There are three takeaways from this news.

First, the Spurs just lost their most attractive trade piece. McDyess’ contract, only 50% guaranteed and expiring, could have delivered cap relief to another team in a trade package.  Obviously, the Spurs are still capable of trading anyone on their roster, it’s just that McDyess was an attractive, expendable piece.

Second, the Spurs currently feature a 4-man deep front court rotation of Tim Duncan, Matt Bonner, DeJuan Blair, and Tiago Splitter one week prior to the start of the season—a thin rotation during a typical NBA season and even more worrisome during this lockout-shortened campaign. (I’m not counting Steve Novak as a big.)

Third, apart from a trade scenario, the Spurs will have to improve their roster through minimum contracts and the tax payer’s MLE, a three million dollar exception.

Thanks to @filipefurtado for adjusting the Spurs’ cap numbers for me.

  • Tim in Surrey

    Yeah, sorry to join the chorus TH (nice initials, by the way), but I think you should take a closer look at that tape. The key difference between McDyess and Blair last year was in the little stuff that doesn’t always stand out. Blair got lots of steals but he gambled all the time and when he didn’t get them? Layup. He’s strong and quick but his conditioning became a problem as the year went on, which robbed him of both traits.
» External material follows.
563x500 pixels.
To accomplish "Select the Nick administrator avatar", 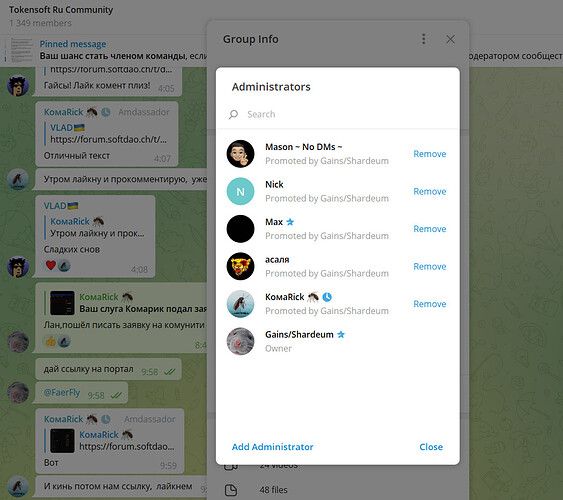I will (x=240, y=191).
But what’s more important is that Blair hasn’t yet learned how to use position and leverage to keep players out of their comfort zone, while McDyess was a master at it. Doesn’t show up in the highlights or the box score, but it’s important. Finally, McDyess rarely if ever made mistakes, while Blair made quite a few.

    In a way, that’s pretty good for us, because all of those things are fixable. Word is that Blair is already trimmer and quicker than last year and more experience only help him improve in all those other areas. So McDyess would not have remained the superior defender for much longer. But last year? Absolutely.

  • Tim in Surrey

    He literally said that (at least the first part of it) to the media. I doubt they’re thinking about dumping salary, per se. (See “Jefferson, Richard”.) But certainly they’ve been planning to have cap room and flexibility when Tim’s salary comes off the books.

    Wow, Pop and R.C. with cap room and flexibility. Could be interesting.

  • Bry

    You’re all over the board here, and wrong in most places. Dice is far better than Quinn (how many games has/will Chris Quinn started in his career?) and was a good all around player. He wasn’t good enough to start for a championship caliber team, but none of the front-court was apart from Duncan. That doesn’t make Dice terrible or ‘washed up’, it just makes him a solid role player asked to do too much late in his career. Bonner is the same. You’re blind if you think there wouldn’t be a line to snatch up Matt Bonner at his 3-4 million dollar per year salary. The Spurs would have NO problem trading him, but they would get very little in return because of salary limitations. He led the lead in 3pt percentage. That alone (even if he NEVER defends or rebounds) will get he a spot in a rotation and a few million. You think Miami wouldn’t grab him in a heartbeat? Pop was coach of the month last year for Nov AND Dec. He didn’t suddenly turn into an idiot just because you – and others – impatiently want them to spend of a mediocre big when they can do very well next summer. They are over the tax now and in no position to make a big play. This summer, they’ll be sitting pretty. The smart move is to wait.

  • Bry

    I agree that Pop is being very conservative with signings from now until the trade deadline. And I think it’s the smart move. 

  • Colin

    I have watched Kentucky and I’m not totally sold on Davis.  I think if he stays to mature for 4 years then he can reach the level of Duncan and Robinson but he will come out way too soon.  He will be a good NBA player if he comes early, but he will always be one of those “upside” guys that the league is filled with.  Bigs always mature late.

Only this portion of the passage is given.